Ossan's Love quietly commenced filming in late January, in the midst of the COVID-19 pandemic. On 8 February 2021, ViuTV confirmed the adaptation through a press conference, officially announcing the casting of Kenny Wong and Mirror members Edan Lui and Anson Lo. Per producer and writer Tommy Lo, the HK version is an expanded version of the original 7-part series, extending the story to 15 one-hour episodes whilst adding more subplots involving its secondary characters.

Anson Lo was the first to be cast, followed by Edan Lui. Kenny Wong was the first choice to play KK. Rachel Kan, who has been living in Vancouver, flew back to Hong Kong to film the show and had to undergo a three-week quarantine. Ossan's Love is Kan's first ViuTV drama.

==Soundtrack==
Background tracks are written by Choi Ching-hong. The opening theme "Sudden Feeling of a Heartbeat" (突如其來的心跳感覺) is performed by main leads Edan Lui and Anson Lo, written by Raymond Wan with lyrics by T-rexx. The ending theme (since episode 8) is "Unlovable Leader" (不可愛教主) performed by Anson Lo, written by Key Ng and Y.Siu, with lyrics by Riley Lam.

_Tasks and exercises_
A - Rewrite the passage on Ossan's Love from "Anson Lo was" up to and including "by Riley Lam.", changing "Vancouver" to "Toronto".
B - Answer these questions from the passage on Ossan's Love:
(i) How many episodes does the HK version have, and how long is each one?
(ii) How long was the quarantine that Rachel Kan had to undergo?
(iii) Who wrote the background tracks?
Answer using only the passage on Ossan's Love.

_Data under study_
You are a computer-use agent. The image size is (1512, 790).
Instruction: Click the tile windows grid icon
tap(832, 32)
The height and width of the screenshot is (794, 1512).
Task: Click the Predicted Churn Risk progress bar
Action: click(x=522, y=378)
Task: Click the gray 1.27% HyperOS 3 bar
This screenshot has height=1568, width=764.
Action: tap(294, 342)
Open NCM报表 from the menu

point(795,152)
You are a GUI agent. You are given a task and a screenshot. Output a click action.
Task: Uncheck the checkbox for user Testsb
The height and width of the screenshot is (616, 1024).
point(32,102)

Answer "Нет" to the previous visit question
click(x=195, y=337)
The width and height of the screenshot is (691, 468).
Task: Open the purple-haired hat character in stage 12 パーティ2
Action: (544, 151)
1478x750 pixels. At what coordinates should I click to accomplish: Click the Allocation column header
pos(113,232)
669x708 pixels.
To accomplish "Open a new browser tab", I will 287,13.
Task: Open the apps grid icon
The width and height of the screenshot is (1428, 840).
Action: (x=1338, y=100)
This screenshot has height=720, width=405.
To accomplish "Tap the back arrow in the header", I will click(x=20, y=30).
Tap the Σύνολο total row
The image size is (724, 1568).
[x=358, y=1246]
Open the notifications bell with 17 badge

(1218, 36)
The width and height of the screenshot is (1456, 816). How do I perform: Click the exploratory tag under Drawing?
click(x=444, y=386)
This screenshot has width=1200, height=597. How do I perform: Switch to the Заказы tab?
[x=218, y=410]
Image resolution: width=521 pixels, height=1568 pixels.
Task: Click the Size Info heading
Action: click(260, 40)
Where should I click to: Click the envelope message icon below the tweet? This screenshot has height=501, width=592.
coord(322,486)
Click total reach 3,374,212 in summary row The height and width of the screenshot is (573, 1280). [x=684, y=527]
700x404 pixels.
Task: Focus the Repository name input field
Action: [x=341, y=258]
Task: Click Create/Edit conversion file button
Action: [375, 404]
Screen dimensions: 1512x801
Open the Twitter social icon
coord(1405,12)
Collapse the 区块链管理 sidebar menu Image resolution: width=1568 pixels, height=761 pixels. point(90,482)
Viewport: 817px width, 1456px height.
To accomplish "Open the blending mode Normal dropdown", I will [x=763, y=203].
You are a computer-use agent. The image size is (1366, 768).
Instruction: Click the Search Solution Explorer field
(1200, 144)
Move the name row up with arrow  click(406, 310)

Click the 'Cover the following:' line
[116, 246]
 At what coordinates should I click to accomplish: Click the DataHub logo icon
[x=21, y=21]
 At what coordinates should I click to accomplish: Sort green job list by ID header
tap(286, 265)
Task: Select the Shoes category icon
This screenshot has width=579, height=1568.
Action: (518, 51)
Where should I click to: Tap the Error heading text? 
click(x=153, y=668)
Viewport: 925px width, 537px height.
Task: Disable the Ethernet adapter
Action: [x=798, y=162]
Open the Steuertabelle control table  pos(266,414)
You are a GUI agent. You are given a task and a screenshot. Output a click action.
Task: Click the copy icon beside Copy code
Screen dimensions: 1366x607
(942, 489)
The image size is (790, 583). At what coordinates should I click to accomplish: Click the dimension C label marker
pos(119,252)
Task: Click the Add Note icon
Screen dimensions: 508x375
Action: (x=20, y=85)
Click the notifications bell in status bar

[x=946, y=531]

_Results in order_
A -
Anson Lo was the first to be cast, followed by Edan Lui. Kenny Wong was the first choice to play KK. Rachel Kan, who has been living in Toronto, flew back to Hong Kong to film the show and had to undergo a three-week quarantine. Ossan's Love is Kan's first ViuTV drama.

==Soundtrack==
Background tracks are written by Choi Ching-hong. The opening theme "Sudden Feeling of a Heartbeat" (突如其來的心跳感覺) is performed by main leads Edan Lui and Anson Lo, written by Raymond Wan with lyrics by T-rexx. The ending theme (since episode 8) is "Unlovable Leader" (不可愛教主) performed by Anson Lo, written by Key Ng and Y.Siu, with lyrics by Riley Lam.

B -
(i) The HK version has 15 episodes, each one hour long.
(ii) Rachel Kan had to undergo a three-week quarantine.
(iii) Choi Ching-hong wrote the background tracks.